The second quarter of 2018 startled the market with a perfect storm for the big ships: with holidays, force majeure in two ore exporting ports and bad weather undermining the market. A lack of significant activity from Brazil left the market one-sided, with owners/operators reluctant to ballast from the East and instead chasing the shorter rounds. The knock-on effect was that rates tumbled on the West Australia/China run, coming very close to dipping below US$5.00/day. Some owners and operators refused to put their ships into such a weak market. Capesize heading back to Brazil saw rates fall sharply, with the Tubarao to China rate barely in the mid US$12.00/tonne.
By the middle of the year, rates in the Atlantic Basin were better. It was reported that NYK’s 176,000 dwt 2005-built Lowlands Orchid had been fixed to load at Tubarao in July at US$19.75/tonne to deliver a cargo of iron ore, while the 174,000 dwt 2005-built Ocean Confidence was due to load 15 to 24 July at US$19.80/tonne.

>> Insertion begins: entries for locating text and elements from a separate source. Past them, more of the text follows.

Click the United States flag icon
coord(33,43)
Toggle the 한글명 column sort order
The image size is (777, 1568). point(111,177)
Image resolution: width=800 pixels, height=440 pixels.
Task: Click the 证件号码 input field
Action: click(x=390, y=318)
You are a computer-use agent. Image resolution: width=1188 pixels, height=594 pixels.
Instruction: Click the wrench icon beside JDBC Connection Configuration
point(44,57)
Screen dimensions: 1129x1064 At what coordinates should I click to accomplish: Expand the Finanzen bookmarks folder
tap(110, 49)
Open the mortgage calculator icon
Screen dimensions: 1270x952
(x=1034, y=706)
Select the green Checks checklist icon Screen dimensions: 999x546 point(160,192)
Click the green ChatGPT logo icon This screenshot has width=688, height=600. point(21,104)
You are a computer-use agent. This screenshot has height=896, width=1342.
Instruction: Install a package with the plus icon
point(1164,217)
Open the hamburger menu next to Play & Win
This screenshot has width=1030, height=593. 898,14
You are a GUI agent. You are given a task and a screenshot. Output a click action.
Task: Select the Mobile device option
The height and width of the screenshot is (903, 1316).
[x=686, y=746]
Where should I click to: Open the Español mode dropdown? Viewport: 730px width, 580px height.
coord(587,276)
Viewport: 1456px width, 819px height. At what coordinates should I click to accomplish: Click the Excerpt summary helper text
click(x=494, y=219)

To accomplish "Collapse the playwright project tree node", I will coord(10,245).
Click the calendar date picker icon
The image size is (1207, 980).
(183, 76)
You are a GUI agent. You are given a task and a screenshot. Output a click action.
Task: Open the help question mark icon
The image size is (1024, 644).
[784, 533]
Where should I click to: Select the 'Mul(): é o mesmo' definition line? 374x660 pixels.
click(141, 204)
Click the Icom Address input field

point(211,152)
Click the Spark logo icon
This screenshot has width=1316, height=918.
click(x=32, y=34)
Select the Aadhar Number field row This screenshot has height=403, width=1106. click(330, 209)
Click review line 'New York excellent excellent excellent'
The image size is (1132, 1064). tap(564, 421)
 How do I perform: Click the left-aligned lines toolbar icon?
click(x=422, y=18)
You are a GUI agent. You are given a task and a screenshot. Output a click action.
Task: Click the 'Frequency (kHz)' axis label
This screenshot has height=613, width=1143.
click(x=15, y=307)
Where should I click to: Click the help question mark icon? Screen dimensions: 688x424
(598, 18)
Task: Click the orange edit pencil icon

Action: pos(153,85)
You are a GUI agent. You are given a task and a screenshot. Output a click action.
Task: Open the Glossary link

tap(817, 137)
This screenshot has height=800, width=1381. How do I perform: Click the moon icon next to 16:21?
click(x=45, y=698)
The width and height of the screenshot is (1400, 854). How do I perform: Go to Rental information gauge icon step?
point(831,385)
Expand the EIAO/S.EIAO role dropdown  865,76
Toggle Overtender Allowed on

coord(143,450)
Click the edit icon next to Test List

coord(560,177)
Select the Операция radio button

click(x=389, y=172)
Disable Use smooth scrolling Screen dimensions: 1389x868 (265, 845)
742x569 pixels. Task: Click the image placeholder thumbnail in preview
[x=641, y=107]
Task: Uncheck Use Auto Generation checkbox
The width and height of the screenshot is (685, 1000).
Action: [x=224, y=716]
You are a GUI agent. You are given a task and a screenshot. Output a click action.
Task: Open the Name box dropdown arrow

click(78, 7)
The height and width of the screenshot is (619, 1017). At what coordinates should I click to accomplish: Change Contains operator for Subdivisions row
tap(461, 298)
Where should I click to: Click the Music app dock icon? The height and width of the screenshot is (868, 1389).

Lowlands Orchid fixed to load at Tubarao in July at US$19.75/tonne to deliver a cargo of iron ore
In the Pacific Basin, mid-year iron ore movements from West Australia were being fixed at around US$7.20/tonne level, before dipping to US$6.75/tonne as June progresses mid-week. Oldendorff was reported to have Ming Wah tonnage at US$6.95/tonne for mid-July loading and the sentiment was suggesting US$7.00/tonne might be breached again.
The year began slowly, with a portion of the market on extended holidays. In the Atlantic, rates improved for the fronthaul business, especially from the US Gulf, due to increased grain demand, with a 2010-built 82,000 dwt vessel fixed from the Continent via the US Gulf and the Cape of Good Hope to the east with grains at US$19,000/day. The Pacific had a far more sluggish beginning, the limited concluded trades showed weaker rates and early tonnage under pressure.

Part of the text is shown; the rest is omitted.